Rewrite the data below, swapping "Viewport" for "Window" and keeping everything else unchanged. Omit the pictures from your answer.

- _INPUT ROWS_:
#####

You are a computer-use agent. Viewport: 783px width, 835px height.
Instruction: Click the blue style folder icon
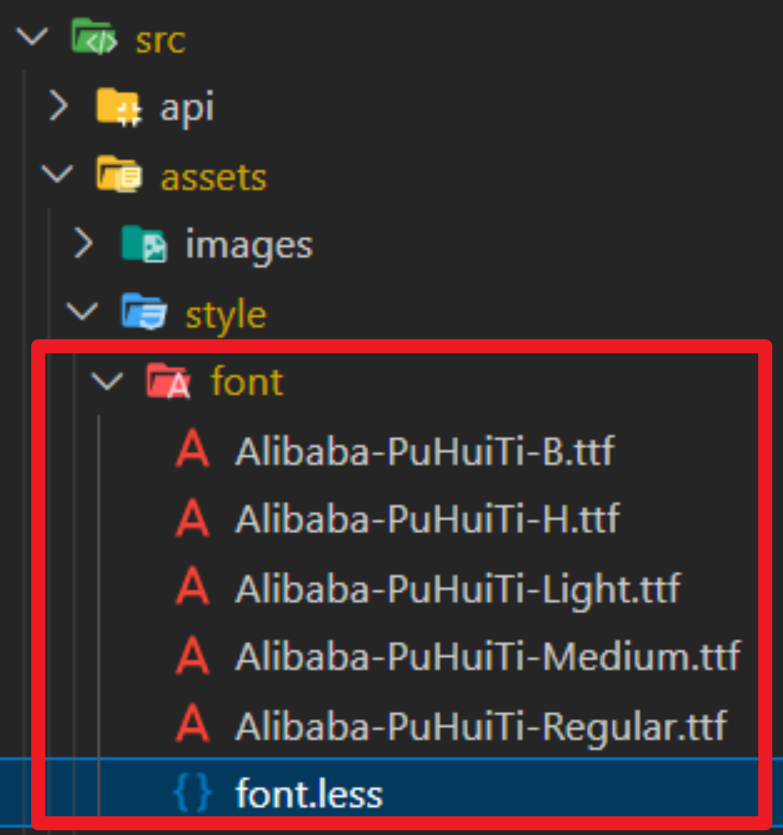pos(144,311)
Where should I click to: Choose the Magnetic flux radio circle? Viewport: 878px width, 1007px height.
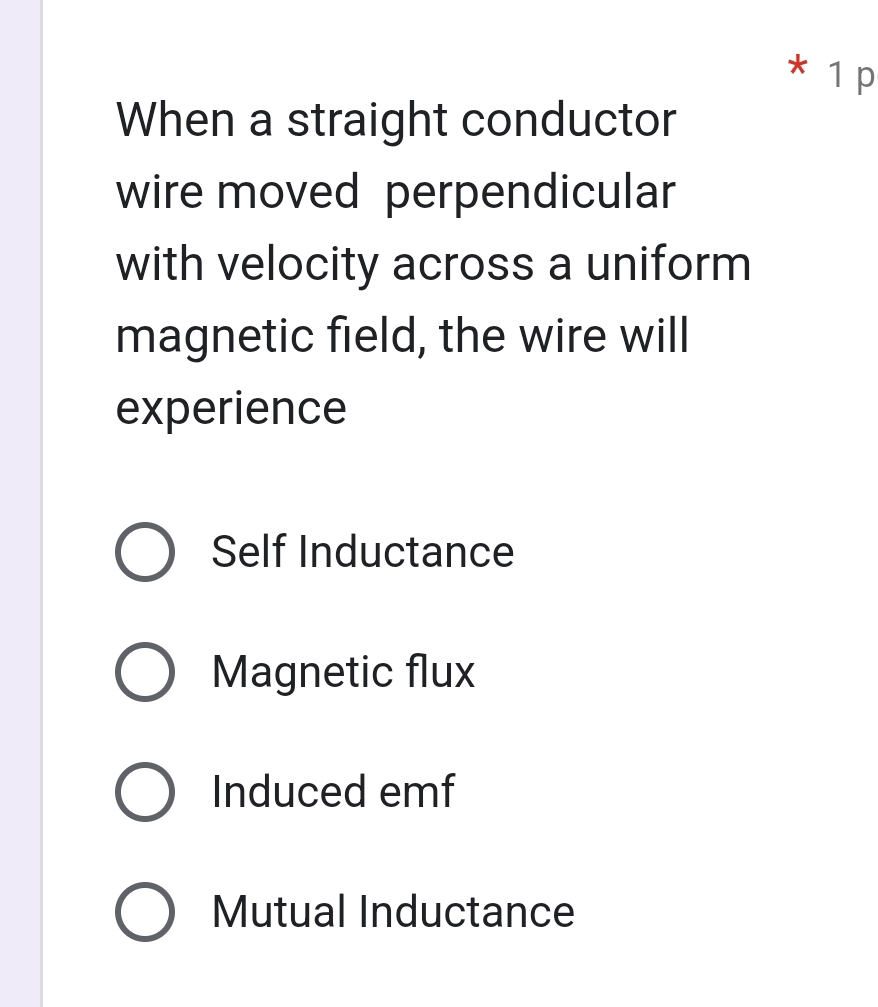145,672
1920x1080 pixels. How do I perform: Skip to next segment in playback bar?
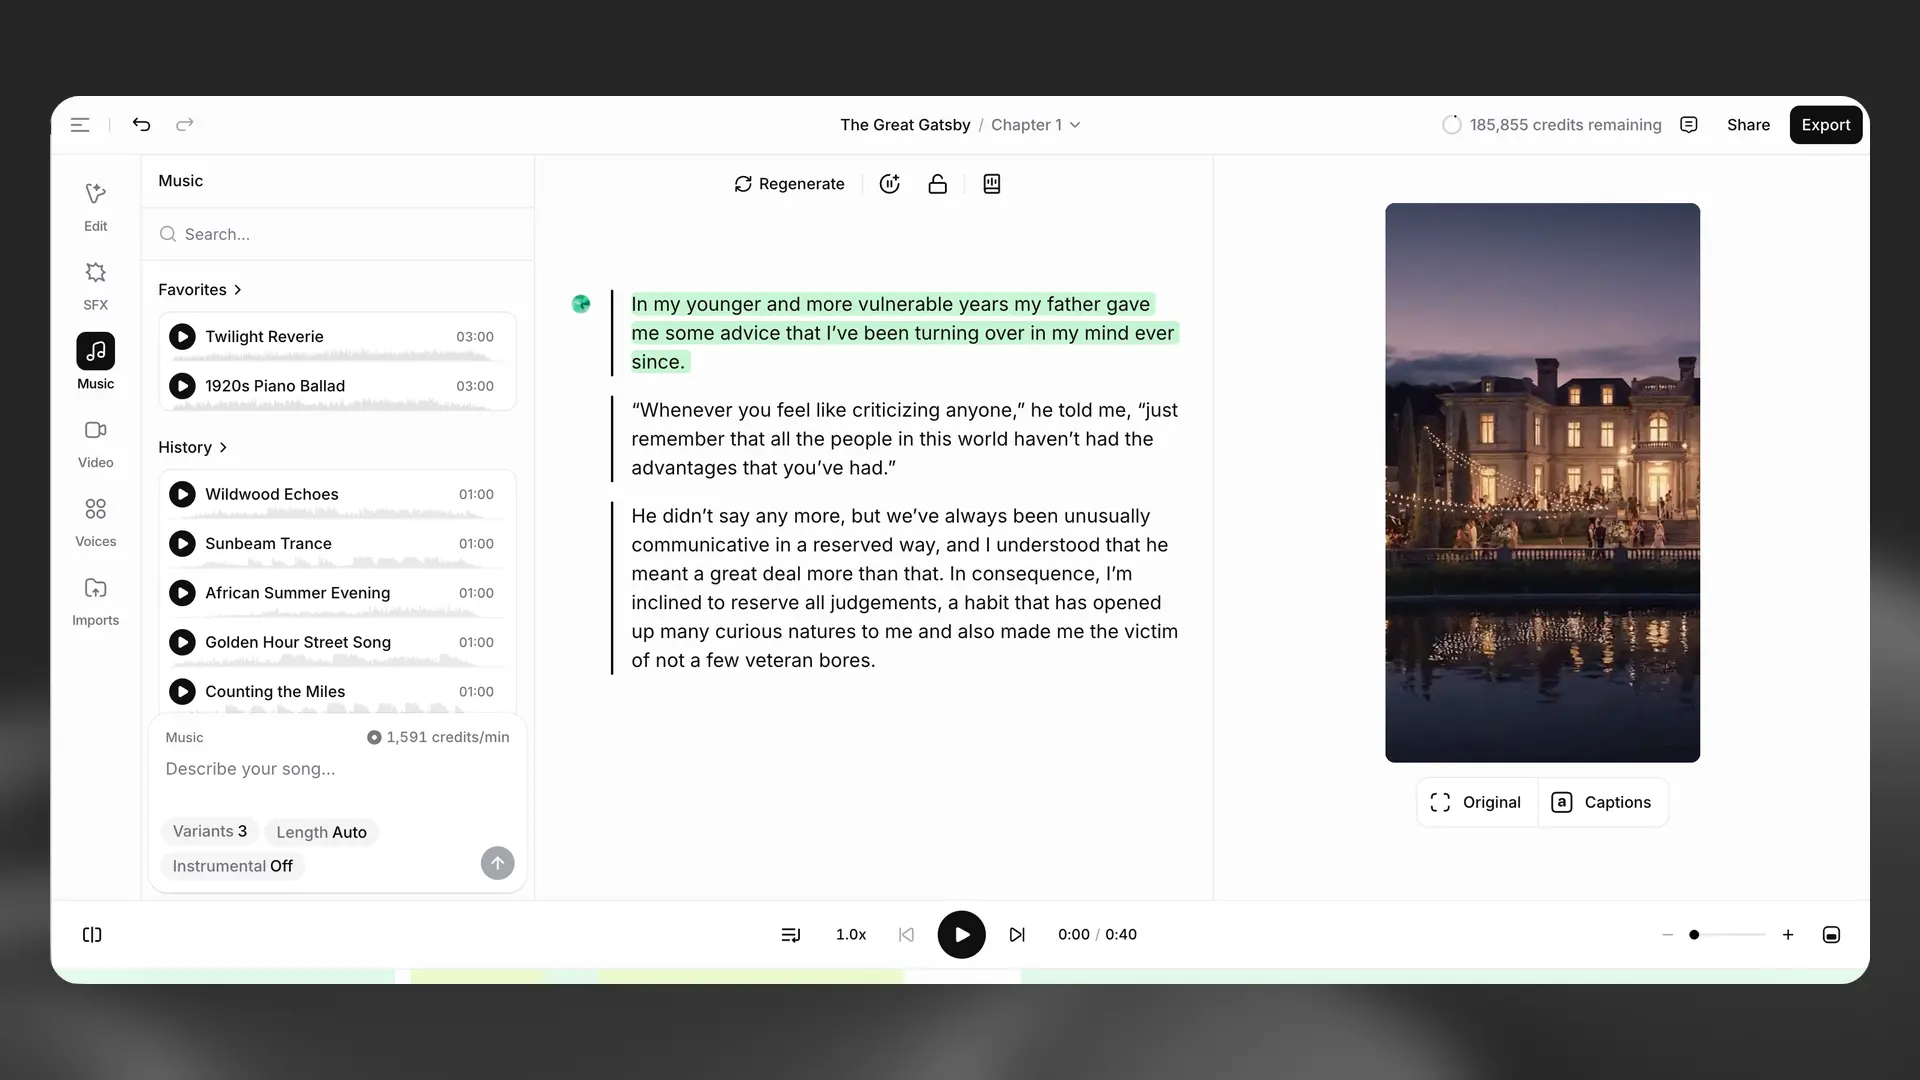[x=1017, y=935]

#####

- _FULL OUTPUT_:
You are a computer-use agent. Window: 783px width, 835px height.
Instruction: Click the blue style folder icon
pos(144,311)
Where should I click to: Choose the Magnetic flux radio circle? Window: 878px width, 1007px height.
145,672
1920x1080 pixels. How do I perform: Skip to next segment in playback bar?
[x=1017, y=935]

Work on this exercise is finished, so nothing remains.